Dignity is the first of Eva Caye’s thirteen-book series “To Be Sinclair”, a romance in a science fiction setting. Everything that happens in the plot revolves around the relationship between thirty-one year old Emperor Victor Sinclair and his paramour, Felicia Sorensen. When we meet Victor, he is despairing of ever finding the woman to help him secure his dynasty.
Felicia is something of a maverick. Although of high-born status, unlike her female peers, she has no interest in pursuing a suitable mate and becoming, effectively, the manager of a household. She wants to be a scientist, and do something to improve the lot of humanity.

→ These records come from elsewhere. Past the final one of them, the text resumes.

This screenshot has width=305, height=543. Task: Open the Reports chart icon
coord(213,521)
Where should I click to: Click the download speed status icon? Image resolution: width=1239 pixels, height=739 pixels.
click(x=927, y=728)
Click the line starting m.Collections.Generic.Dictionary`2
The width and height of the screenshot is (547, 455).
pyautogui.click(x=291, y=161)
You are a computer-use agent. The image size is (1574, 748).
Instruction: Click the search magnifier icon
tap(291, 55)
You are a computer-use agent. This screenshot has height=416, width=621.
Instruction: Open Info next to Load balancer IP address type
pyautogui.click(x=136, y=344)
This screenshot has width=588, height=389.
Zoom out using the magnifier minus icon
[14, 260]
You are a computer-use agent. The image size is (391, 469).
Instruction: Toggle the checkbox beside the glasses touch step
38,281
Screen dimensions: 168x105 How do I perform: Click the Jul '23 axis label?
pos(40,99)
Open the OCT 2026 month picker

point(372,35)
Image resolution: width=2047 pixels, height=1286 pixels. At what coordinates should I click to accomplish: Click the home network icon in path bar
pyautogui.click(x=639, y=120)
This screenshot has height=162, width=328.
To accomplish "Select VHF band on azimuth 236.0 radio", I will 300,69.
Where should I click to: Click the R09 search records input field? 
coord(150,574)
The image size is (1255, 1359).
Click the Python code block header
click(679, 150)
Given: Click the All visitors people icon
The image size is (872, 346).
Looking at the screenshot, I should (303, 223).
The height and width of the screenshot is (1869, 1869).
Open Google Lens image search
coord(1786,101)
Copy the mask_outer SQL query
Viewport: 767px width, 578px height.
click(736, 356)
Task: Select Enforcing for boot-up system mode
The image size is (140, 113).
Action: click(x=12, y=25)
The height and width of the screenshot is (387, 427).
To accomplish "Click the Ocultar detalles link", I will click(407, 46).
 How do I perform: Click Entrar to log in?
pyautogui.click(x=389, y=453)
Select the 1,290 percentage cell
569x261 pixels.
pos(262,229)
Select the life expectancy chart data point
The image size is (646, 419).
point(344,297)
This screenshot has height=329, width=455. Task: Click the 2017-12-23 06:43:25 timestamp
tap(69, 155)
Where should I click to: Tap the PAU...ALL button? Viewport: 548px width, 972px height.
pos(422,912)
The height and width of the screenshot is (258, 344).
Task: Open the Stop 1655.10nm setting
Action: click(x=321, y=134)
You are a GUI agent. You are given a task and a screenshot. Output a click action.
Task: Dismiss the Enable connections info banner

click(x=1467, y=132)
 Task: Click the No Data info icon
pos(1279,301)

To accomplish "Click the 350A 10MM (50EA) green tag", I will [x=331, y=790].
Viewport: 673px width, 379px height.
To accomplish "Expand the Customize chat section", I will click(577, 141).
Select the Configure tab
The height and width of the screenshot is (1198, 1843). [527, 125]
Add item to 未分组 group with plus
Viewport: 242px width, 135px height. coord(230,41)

Introduced to Felicia, Victor finds the young woman refreshingly different. Felicia, for her part, is well aware that a relationship with the Emperor may well mean the end of her ambition to be a scientist. The story evolves as Felicia learns more about Victor, while at the same time growing to a greater understanding of how she might fit into his life as Empress, without giving up her own goals.
The juxtapostion between the essentially solitary role of a scientist and the glaringly public life of the Emperor’s fiancee is taxing. Felicia constantly struggles with her ambitions and her feelings for Victor. Increasingly, her position in Victor’s life attracts envy, duplicity and hate, emotions Felicia must learn to deal with.
The characterisation is excellent. I liked Victor and Felicia, and wanted their relationship to work, despite the trials. It was nice to see that neither was perfect, tripping and falling and making mistakes. The subsidiary cast – quite a few – were sufficiently fleshed out, with plenty of jealousy, back-biting, and plotting, as well as support from friends and family. Both main characters develop and grow, and the ending is as satisfying as one expects from a romance.
I found the world building to be an interesting mixture of high tech, low tech and no tech, ranging from space travel via wormholes, to computer systems which seem to be no better than we have at present, through to hand-written letters on exquisite paper. But then, the feel of the society smacks of Georgian Britain, with high-born ladies vying for eligible men of rank. Indeed, the author’s writing style is more reminiscent of an earlier time. There’s a formality about it. For instance, Lady Brighton, who runs the hostel for young ladies where we first meet Felicia, is frequently referred to as ‘the good lady’, and the author tends to use the word ‘for’ instead of ‘because’ or ‘since’, a rather old fashioned construction. Although we’re in (mainly) Felicia’s head, often the narrator steps in to explain something, or to summarise a discussion, telling instead of showing. That said, there’s plenty of exquisite detail to bring the scene to life. I particularly liked the descriptions of Felicia’s gowns, which she wears to various court functions. She has no interest in fashion, so Victor commissions the dresses for her, sometimes to make a point to an audience, sometimes to make a point to her. The security arrangements surrounding an Emperor and his court are detailed and totally convincing. Privacy is hard to come by in that world.
There are a number of low-key sex scenes in the book, nothing much more than suggestion. However, the author has included a short story at the end, something she calls an Easter egg. It’s fun – but it’s hot. You have been warned.
I thoroughly enjoyed the book. It’s leisurely reading, not a full-on, action-packed space opera. But it’s a book I kept going back to, and something with sufficient depth to make me think I might well read it again. If you like series, then after you’ve finished this one, there are eight other books as Victor and Felicia’s family grows and matures.